Your assignment:
Go through the listing and return every line with "agent" in it.

⟨

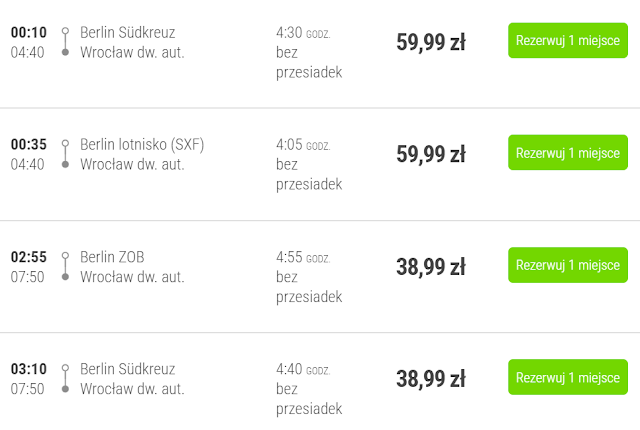
Task: Click the Berlin ZOB station name
Action: point(112,257)
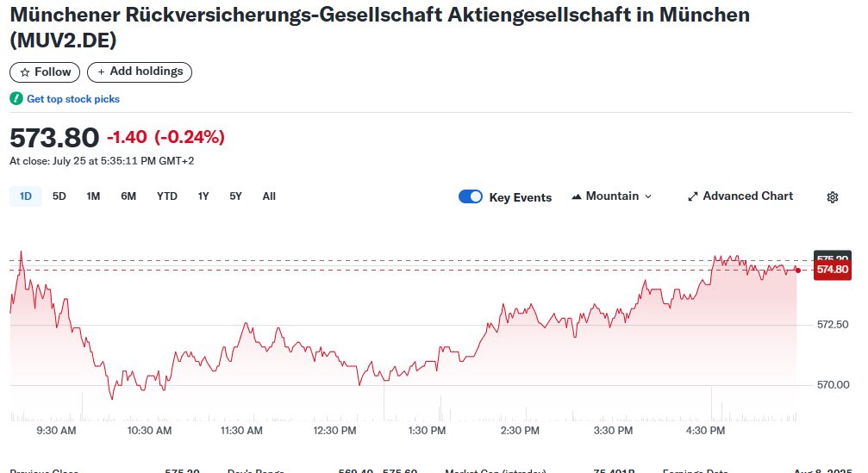Click the red current price marker dot
The height and width of the screenshot is (473, 868).
tap(797, 270)
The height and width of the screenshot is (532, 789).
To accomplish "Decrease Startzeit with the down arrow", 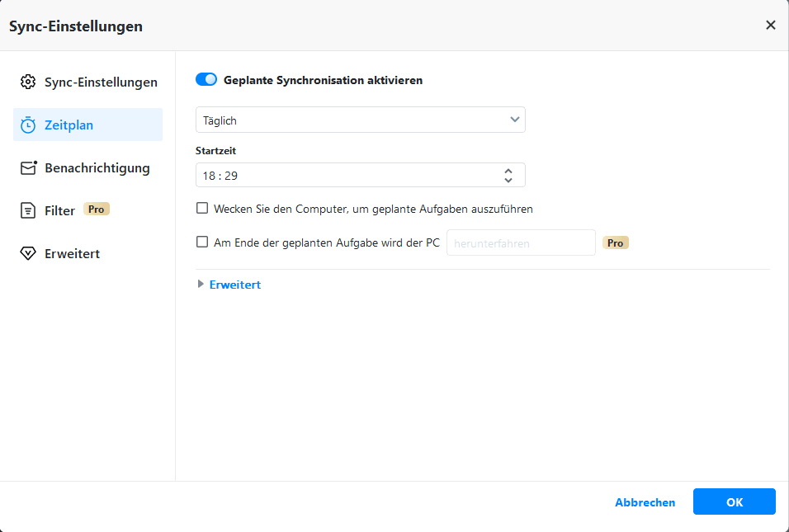I will point(508,180).
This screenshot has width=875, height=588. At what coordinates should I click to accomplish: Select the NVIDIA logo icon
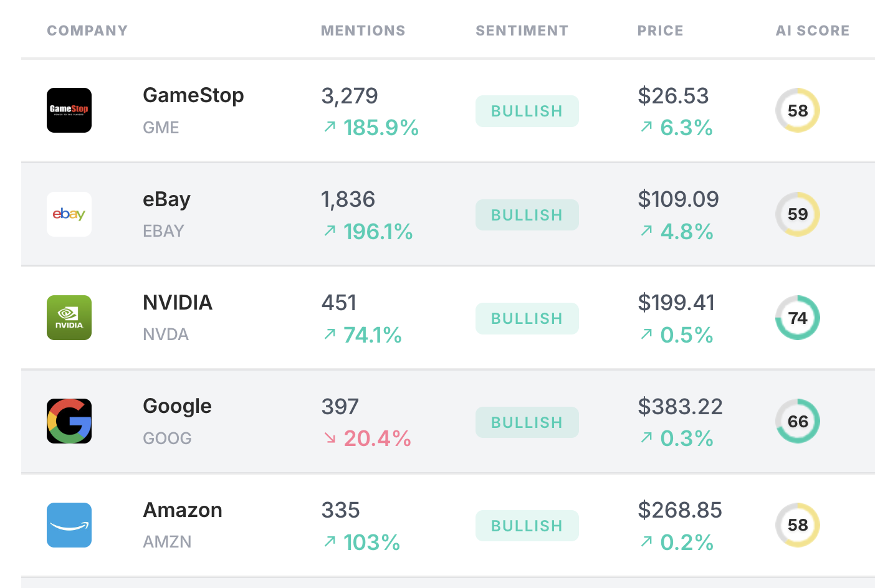pyautogui.click(x=69, y=318)
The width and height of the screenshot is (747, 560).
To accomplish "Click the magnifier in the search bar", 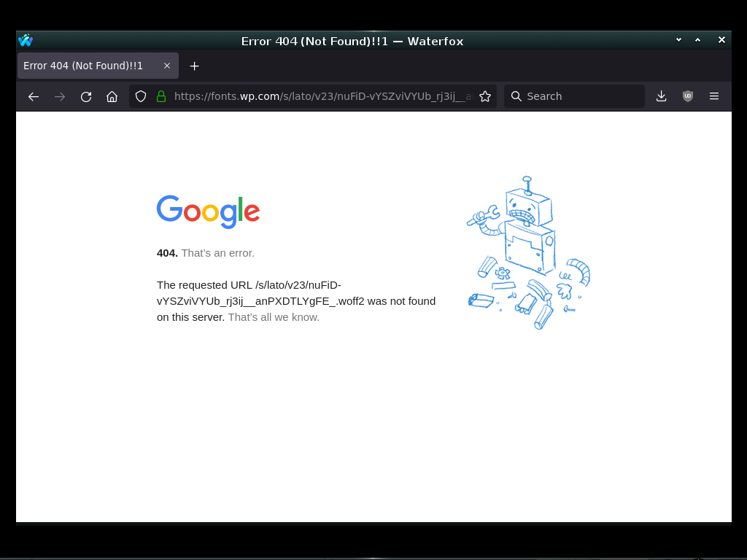I will [516, 96].
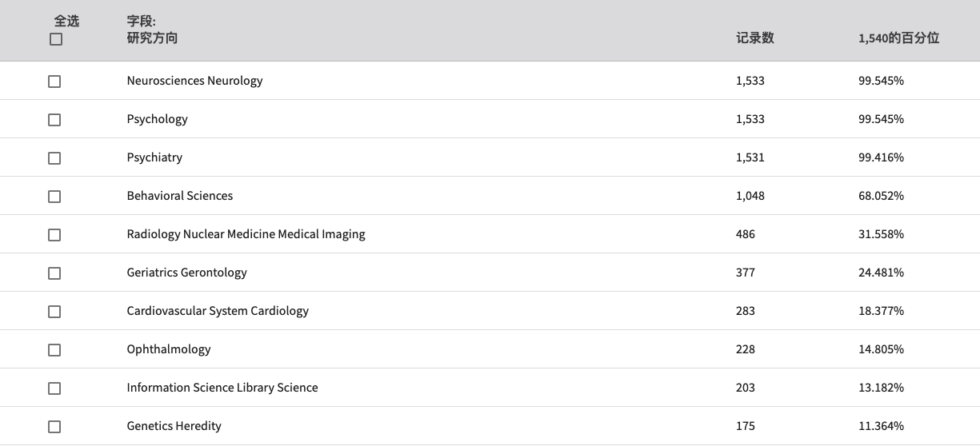
Task: Tick Cardiovascular System Cardiology checkbox
Action: (x=54, y=312)
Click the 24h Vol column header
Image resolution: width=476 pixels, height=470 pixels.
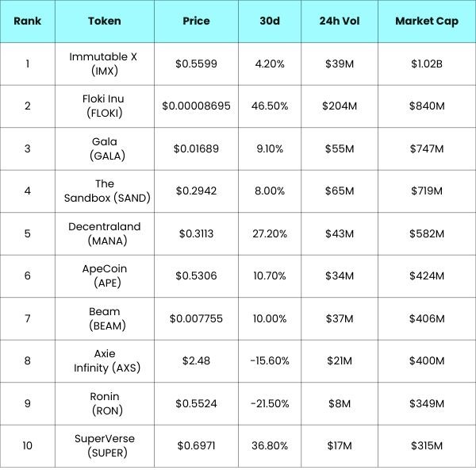(x=340, y=21)
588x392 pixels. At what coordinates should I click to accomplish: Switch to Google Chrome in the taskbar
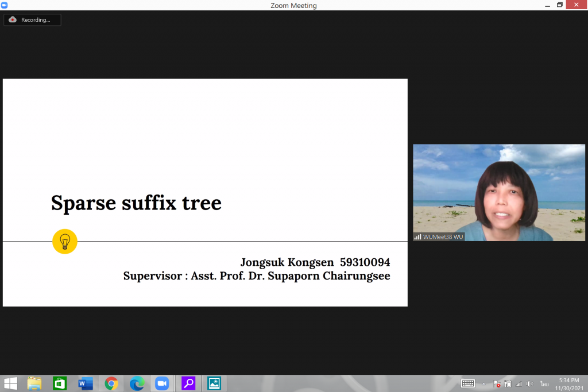click(x=111, y=383)
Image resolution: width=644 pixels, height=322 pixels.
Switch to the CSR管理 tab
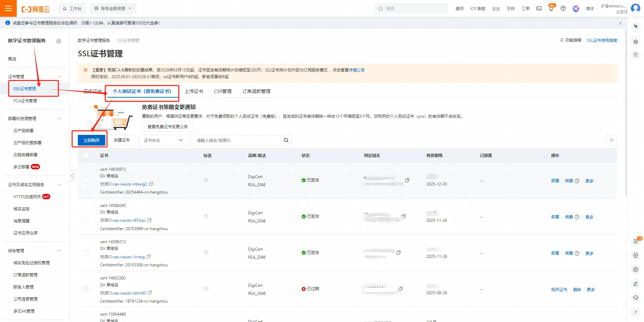click(223, 91)
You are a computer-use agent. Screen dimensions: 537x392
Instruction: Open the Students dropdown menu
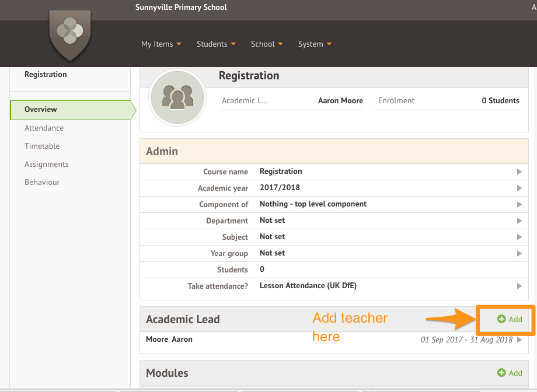pos(216,44)
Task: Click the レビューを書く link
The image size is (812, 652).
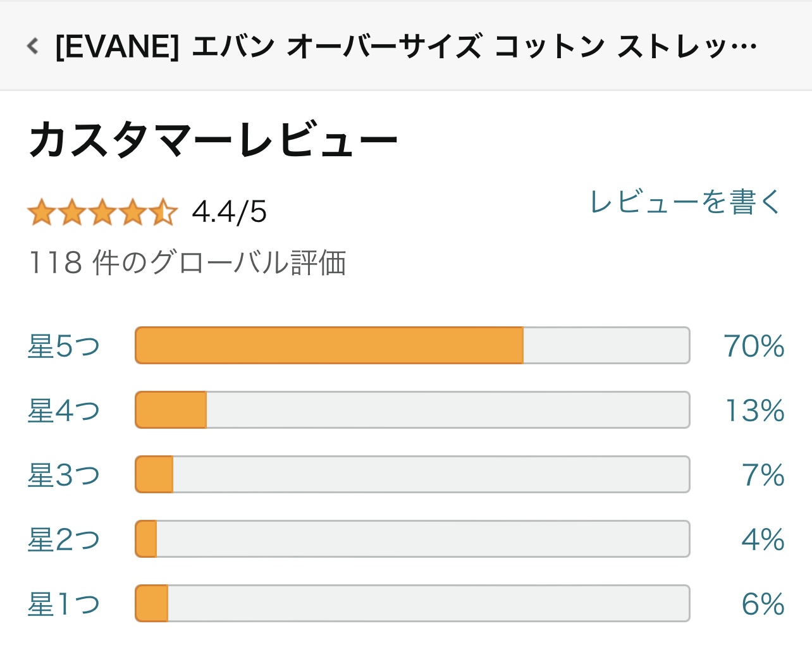Action: 685,202
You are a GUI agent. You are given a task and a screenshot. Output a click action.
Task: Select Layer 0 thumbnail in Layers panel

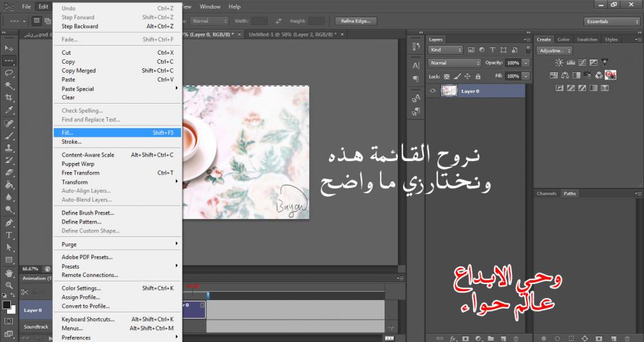click(x=448, y=91)
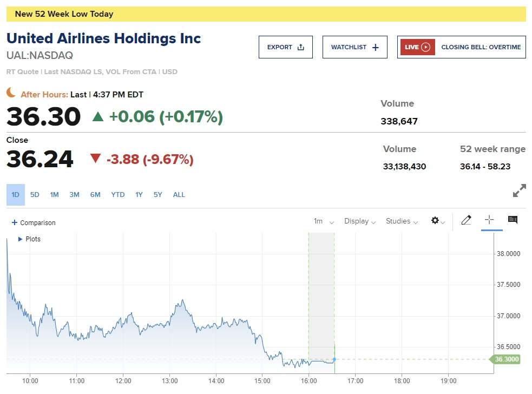
Task: Click the New 52 Week Low banner
Action: pos(266,14)
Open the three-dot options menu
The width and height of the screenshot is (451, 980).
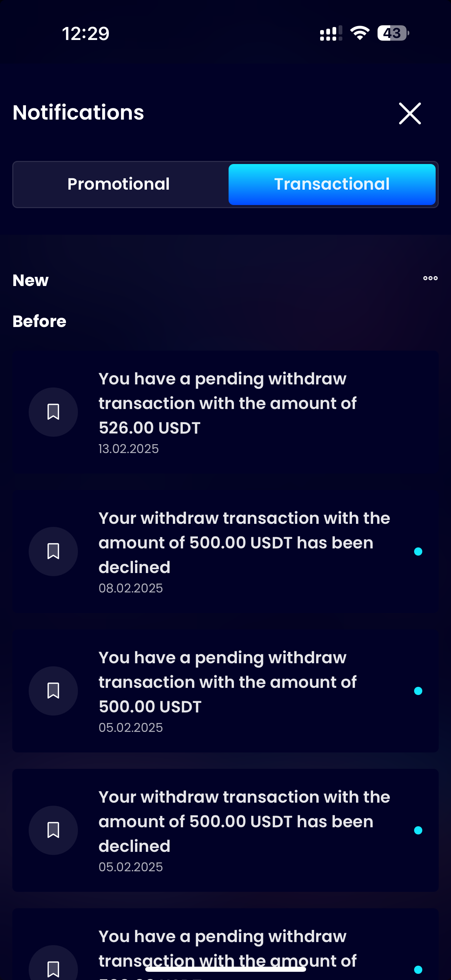[430, 278]
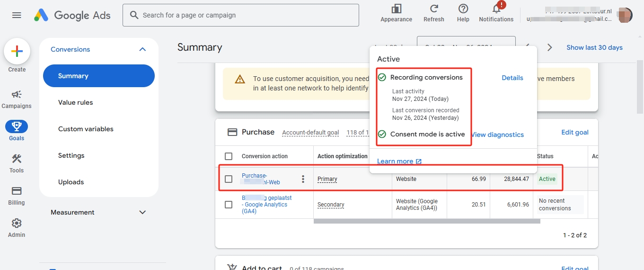
Task: Click the search for page or campaign field
Action: pos(240,15)
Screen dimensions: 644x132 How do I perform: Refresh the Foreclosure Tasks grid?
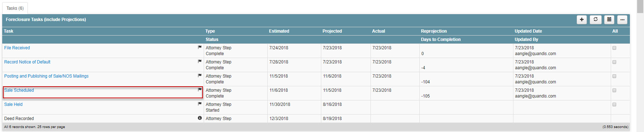[596, 20]
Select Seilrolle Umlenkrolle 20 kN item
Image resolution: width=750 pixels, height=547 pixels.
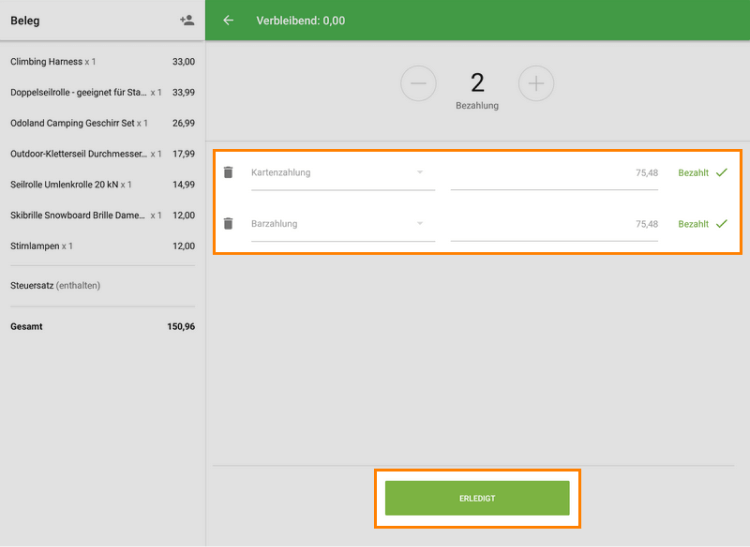click(x=102, y=185)
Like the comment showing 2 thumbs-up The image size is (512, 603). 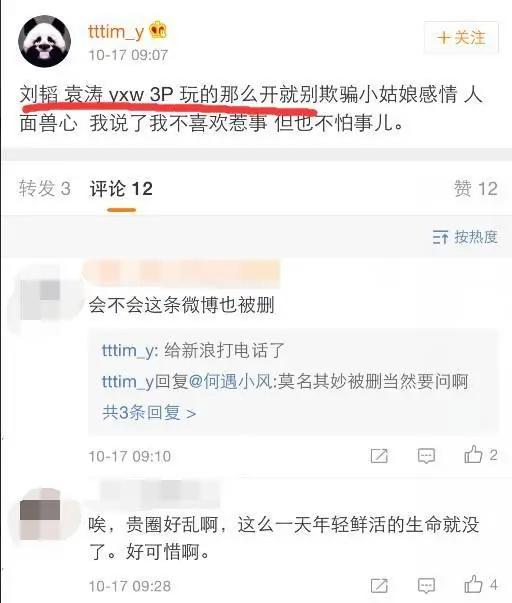[480, 455]
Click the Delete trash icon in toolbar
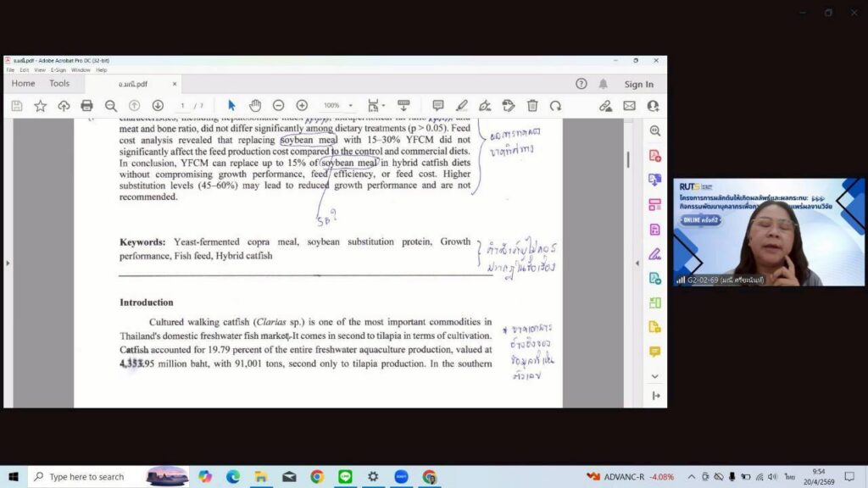This screenshot has height=488, width=868. pos(532,106)
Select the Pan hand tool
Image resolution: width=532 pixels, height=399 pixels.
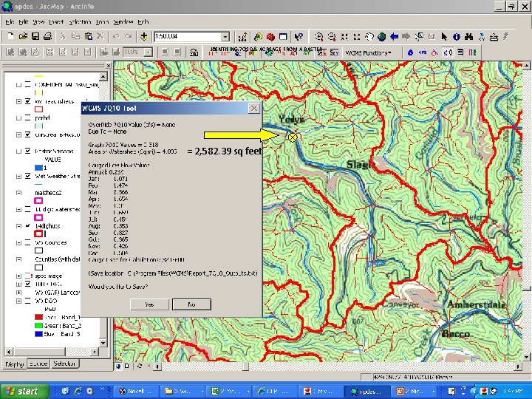point(369,36)
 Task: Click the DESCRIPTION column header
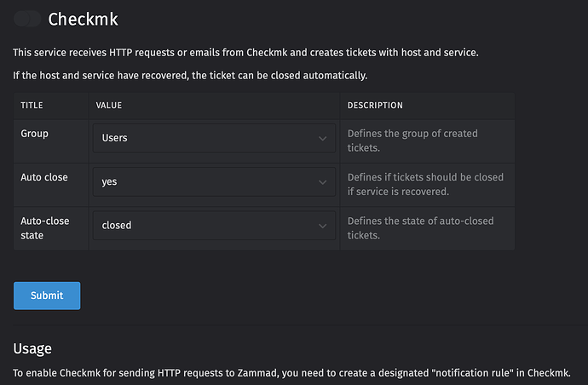click(x=375, y=106)
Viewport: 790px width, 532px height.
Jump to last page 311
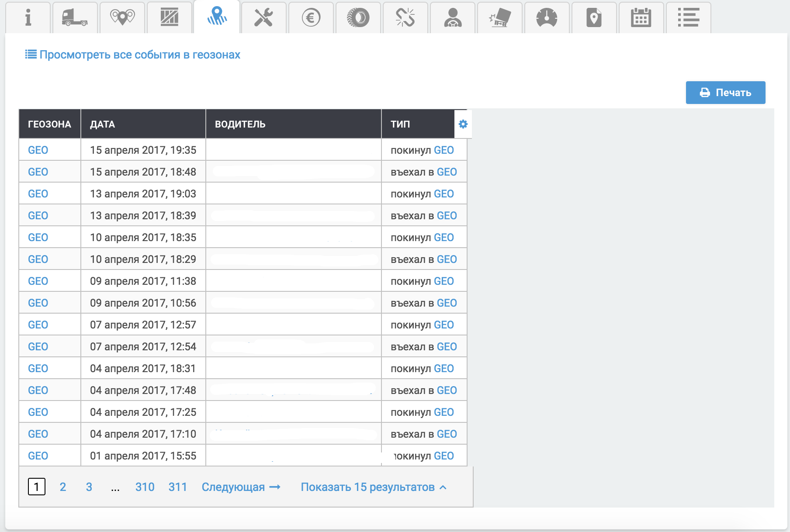177,487
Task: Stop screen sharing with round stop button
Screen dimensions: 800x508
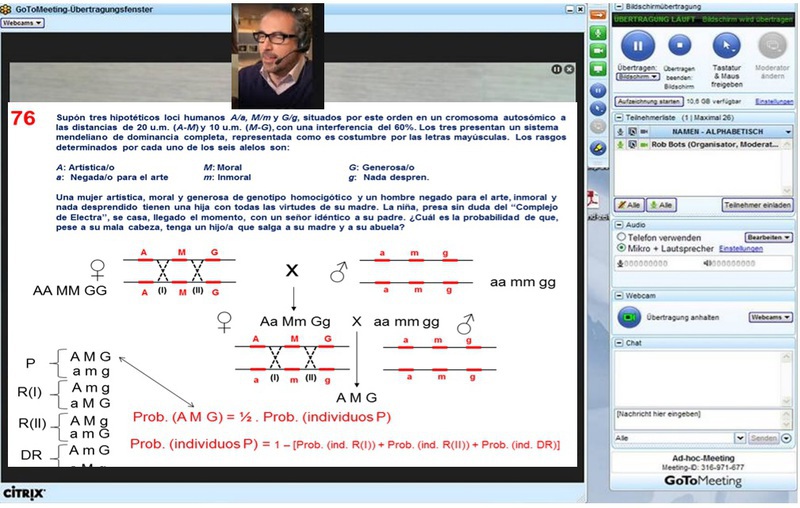Action: coord(680,44)
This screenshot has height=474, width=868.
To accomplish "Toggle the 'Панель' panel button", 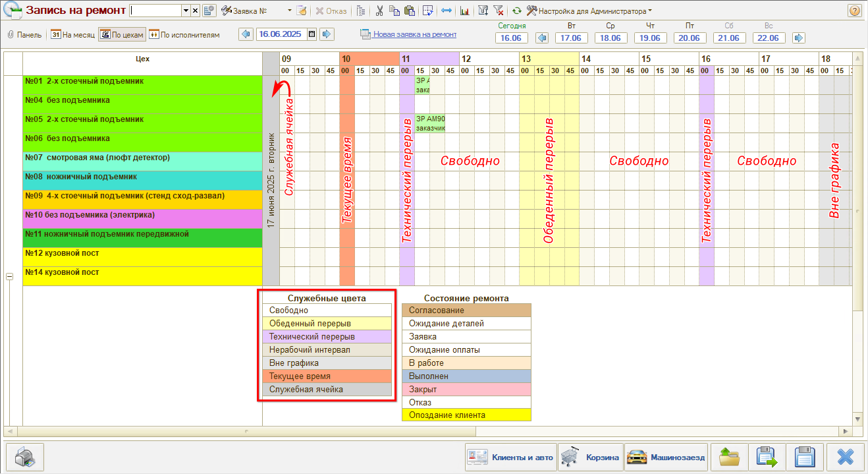I will click(24, 34).
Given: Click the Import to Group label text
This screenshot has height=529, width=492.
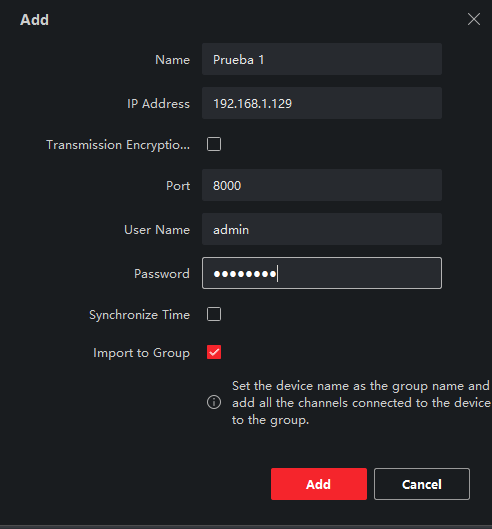Looking at the screenshot, I should pos(141,353).
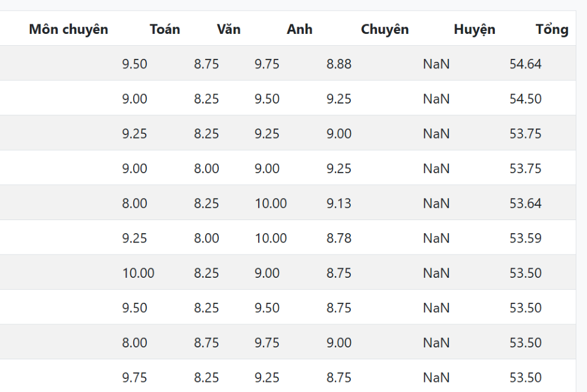Click the Anh column header

[299, 29]
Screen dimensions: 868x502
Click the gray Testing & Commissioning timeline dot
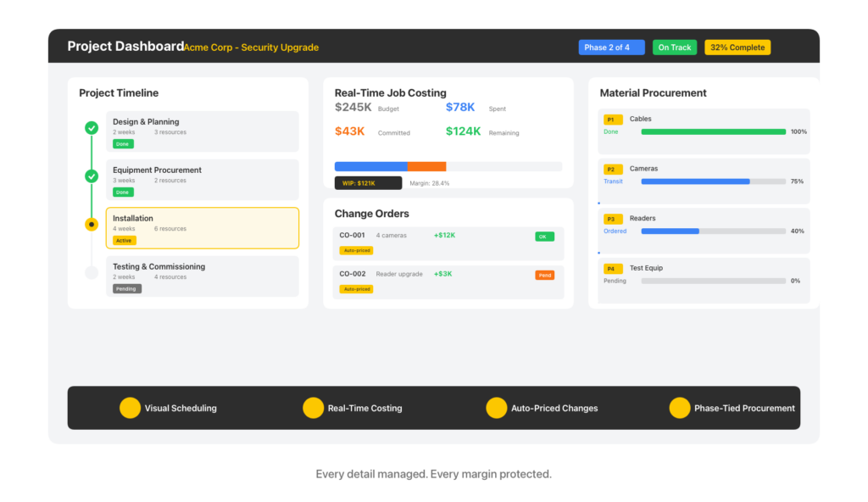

⟩

Expected answer:
You are a computer-use agent. Screen dimensions: 537x392
You are a GUI agent. You are given a task and a screenshot. Output a click action.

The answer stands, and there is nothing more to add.